---------- Selected excerpt

Mask mandates are now again illegal in Texas. Gov. Greg Abbott recently decreed that government entities cannot require masks, and municipalities can’t impose their own mandates without falling afoul of the law.
Texas is not alone. Several other states, including Illinois, Minnesota and South Carolina, loosened mask requirements after the announcement from the Centers for Disease Control and Prevention (CDC) that fully vaccinated people can “resume activities” unmasked.
You could almost hear a collective sigh of relief, tinged with some confusion, when the CDC proclamation went viral. Soon enough, parents of young children who can’t yet get vaccinated protested this hasty unmasking. We need to listen to them. But we also need to listen to those in even higher risk populations who can receive vaccines but whose drug regimen reduces the shots’ effectiveness. With few exceptions, this is an untold story.

--------------------

Required work >>
1. Can you write out the mask-mandate passage, everything from "Texas is not" down to "an untold story."?
2. Could you extend the mask-mandate passage, picking up right after its last sentence?
The data that comes next was drawn from a separate source.

---------- Dataset records

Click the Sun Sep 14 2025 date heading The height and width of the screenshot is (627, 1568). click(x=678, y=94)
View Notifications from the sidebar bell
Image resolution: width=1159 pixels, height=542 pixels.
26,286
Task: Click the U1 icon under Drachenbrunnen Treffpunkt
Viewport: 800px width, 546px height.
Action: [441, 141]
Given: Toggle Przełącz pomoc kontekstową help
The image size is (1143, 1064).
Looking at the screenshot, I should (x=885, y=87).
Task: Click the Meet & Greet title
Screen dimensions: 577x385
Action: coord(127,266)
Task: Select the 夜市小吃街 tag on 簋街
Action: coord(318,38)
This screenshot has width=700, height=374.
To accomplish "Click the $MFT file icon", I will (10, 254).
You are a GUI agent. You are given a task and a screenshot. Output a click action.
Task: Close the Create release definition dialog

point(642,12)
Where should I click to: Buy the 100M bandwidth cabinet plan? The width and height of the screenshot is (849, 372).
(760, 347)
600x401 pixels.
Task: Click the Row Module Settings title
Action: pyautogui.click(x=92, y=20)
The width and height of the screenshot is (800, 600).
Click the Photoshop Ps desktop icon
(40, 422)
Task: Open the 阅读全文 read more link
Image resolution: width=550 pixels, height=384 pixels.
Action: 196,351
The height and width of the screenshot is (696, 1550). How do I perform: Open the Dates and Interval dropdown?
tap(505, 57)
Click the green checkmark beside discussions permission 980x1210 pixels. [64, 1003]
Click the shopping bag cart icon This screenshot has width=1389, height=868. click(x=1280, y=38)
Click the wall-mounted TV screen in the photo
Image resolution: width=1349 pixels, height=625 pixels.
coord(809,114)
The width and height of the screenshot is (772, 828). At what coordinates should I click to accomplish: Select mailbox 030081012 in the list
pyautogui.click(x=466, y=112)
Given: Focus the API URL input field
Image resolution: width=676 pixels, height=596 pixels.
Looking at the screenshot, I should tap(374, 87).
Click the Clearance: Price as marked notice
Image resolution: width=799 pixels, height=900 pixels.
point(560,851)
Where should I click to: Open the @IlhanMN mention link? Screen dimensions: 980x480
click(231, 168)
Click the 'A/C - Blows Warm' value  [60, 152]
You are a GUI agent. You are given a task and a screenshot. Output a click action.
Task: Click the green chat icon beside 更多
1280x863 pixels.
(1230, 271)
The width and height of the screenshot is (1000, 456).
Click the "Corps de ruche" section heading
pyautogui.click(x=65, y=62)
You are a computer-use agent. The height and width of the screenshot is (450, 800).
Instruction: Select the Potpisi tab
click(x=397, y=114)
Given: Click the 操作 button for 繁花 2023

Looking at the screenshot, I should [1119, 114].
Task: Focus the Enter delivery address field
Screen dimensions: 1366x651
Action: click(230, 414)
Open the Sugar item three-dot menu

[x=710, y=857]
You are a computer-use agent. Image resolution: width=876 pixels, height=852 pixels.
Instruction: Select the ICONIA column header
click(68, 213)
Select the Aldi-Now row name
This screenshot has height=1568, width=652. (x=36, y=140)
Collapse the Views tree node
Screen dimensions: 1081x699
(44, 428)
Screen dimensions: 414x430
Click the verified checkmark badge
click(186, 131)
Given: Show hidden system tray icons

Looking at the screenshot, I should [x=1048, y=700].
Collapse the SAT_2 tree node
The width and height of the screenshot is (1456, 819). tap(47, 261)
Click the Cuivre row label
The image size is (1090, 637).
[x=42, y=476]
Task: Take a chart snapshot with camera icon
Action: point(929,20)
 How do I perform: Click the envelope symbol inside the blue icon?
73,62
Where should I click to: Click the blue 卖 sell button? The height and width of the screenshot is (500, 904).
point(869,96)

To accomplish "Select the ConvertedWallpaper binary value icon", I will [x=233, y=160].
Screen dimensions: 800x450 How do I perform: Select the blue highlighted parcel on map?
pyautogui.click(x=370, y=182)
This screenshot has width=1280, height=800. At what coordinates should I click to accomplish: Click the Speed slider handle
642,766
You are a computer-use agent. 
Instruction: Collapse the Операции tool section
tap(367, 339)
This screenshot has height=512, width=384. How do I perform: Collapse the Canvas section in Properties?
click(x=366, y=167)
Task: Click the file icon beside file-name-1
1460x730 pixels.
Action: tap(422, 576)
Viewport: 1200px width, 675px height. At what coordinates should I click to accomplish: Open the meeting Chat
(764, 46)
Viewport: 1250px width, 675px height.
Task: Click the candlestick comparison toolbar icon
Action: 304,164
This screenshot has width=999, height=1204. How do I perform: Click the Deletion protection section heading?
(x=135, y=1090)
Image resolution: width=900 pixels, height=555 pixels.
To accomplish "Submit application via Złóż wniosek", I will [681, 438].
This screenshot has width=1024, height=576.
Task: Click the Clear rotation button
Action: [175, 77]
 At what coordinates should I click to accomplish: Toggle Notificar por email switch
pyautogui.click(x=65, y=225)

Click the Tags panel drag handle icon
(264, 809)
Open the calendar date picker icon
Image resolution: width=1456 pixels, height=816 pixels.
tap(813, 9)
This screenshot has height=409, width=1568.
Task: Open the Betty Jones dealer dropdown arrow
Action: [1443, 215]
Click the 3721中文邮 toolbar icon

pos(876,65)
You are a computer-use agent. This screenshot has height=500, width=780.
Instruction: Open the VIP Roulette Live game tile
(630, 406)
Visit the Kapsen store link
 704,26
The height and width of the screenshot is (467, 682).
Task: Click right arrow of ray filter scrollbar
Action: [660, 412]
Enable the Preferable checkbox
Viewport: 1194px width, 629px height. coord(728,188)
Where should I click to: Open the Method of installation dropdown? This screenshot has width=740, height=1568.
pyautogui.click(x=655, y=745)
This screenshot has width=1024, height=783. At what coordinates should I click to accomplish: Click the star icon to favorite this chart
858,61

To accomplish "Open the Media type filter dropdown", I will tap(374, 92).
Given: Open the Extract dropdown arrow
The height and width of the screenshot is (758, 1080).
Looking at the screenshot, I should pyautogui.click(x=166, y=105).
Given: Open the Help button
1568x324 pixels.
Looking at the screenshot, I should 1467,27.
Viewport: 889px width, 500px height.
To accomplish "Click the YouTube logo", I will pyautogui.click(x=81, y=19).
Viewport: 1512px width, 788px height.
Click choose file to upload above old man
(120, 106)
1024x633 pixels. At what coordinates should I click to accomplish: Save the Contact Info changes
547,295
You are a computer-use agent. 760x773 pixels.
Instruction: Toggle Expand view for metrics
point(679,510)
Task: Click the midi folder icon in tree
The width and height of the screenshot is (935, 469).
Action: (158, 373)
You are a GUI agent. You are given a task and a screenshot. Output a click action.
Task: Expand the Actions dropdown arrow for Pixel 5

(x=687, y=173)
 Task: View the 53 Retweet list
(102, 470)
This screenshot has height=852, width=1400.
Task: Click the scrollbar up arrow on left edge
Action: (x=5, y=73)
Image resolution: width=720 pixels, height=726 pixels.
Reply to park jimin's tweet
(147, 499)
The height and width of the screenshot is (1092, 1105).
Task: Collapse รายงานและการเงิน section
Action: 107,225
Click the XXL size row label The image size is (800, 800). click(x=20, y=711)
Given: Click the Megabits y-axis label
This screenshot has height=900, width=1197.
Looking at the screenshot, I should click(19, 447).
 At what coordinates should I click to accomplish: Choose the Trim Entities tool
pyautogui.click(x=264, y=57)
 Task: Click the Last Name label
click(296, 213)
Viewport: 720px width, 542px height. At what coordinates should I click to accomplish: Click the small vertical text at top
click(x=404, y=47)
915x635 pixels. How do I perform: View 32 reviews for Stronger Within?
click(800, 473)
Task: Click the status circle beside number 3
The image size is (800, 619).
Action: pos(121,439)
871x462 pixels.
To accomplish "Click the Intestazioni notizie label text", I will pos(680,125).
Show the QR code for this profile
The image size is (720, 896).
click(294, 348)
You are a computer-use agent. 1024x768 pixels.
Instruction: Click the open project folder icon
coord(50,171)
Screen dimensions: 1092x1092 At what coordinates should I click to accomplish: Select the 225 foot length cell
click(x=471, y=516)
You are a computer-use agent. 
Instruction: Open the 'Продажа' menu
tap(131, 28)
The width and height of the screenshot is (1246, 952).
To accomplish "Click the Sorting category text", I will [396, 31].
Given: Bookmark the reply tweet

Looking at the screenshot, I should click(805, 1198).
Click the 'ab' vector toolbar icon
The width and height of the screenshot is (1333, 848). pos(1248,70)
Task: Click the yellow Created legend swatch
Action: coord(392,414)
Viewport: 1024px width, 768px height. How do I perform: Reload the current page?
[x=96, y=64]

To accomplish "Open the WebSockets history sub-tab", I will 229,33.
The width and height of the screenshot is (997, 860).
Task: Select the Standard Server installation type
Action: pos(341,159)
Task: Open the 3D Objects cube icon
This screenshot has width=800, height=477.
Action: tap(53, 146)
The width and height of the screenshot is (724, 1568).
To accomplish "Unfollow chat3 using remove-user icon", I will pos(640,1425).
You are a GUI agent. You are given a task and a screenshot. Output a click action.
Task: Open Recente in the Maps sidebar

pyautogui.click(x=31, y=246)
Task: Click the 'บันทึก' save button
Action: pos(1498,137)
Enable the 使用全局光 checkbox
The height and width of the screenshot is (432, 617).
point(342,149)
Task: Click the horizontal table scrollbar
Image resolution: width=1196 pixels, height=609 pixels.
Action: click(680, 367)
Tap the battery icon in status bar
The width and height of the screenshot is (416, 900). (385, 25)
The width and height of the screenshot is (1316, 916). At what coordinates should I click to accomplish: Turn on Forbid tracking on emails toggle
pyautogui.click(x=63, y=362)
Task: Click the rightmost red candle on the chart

--------------------

Answers for each item >>
1.
Texas is not alone. Several other states, including Illinois, Minnesota and South Carolina, loosened mask requirements after the announcement from the Centers for Disease Control and Prevention (CDC) that fully vaccinated people can “resume activities” unmasked.
You could almost hear a collective sigh of relief, tinged with some confusion, when the CDC proclamation went viral. Soon enough, parents of young children who can’t yet get vaccinated protested this hasty unmasking. We need to listen to them. But we also need to listen to those in even higher risk populations who can receive vaccines but whose drug regimen reduces the shots’ effectiveness. With few exceptions, this is an untold story.

2.
We need to pay attention to what the CDC’s new guidelines mean for our family, friends and neighbors with compromised immune systems. We can’t trust that the unvaccinated will follow an undeclared “honor principle” and protect others as they go about their public business.
I remember the elated text I got from my 68-year-old mother when she got her first dose of Moderna in January. My mom has had two kidney transplants, the first when she was 36 and the most recent in 2005. These surgeries saved her life when she was dying from end-stage renal failure. The potent drugs she’s taken for over 30 years suppress her immune system so that her body won’t reject the donor kidney, something that can happen long after the transplant unless she pops her pills.
One of these pills is a powerful immunosuppressant called mycophenolate. Those with lupus, rheumatoid arthritis and other conditions can also have a lifelong relationship with mycophenolate. Immunosuppressants make them dangerously susceptible to everything from the common cold to COVID-19. My mom can’t fight off the bacteria, viruses and funguses that regularly enter our bodies and that most of us dispose of easily. Almost anything can be deadly. Or so it seemed when, as a little girl, I saw my mom spend more hours and days in hospitals than I could count.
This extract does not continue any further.